» Task input
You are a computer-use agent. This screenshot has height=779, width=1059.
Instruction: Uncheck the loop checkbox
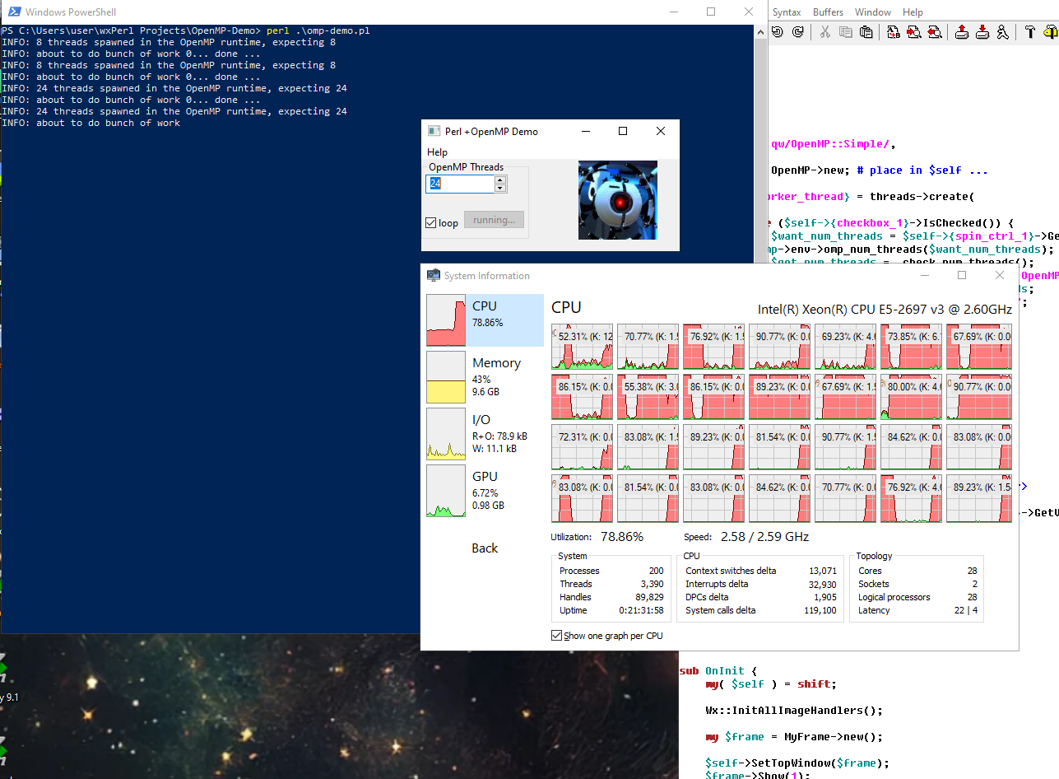(431, 223)
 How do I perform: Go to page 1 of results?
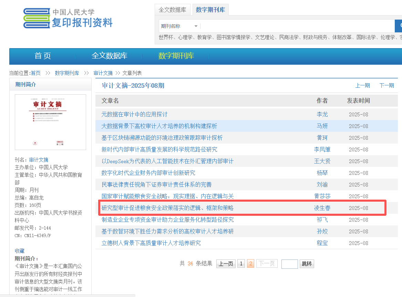(241, 264)
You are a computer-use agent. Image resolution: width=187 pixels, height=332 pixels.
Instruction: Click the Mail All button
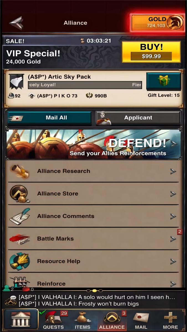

» Work to complete
Drop the pictures, then write out only the lines running from the one containing "You are a computer-use agent. Image" through the last line above, both included, exactly.

» Your solution
You are a computer-use agent. Image resolution: width=187 pixels, height=332 pixels.
Instruction: Click the Mail All button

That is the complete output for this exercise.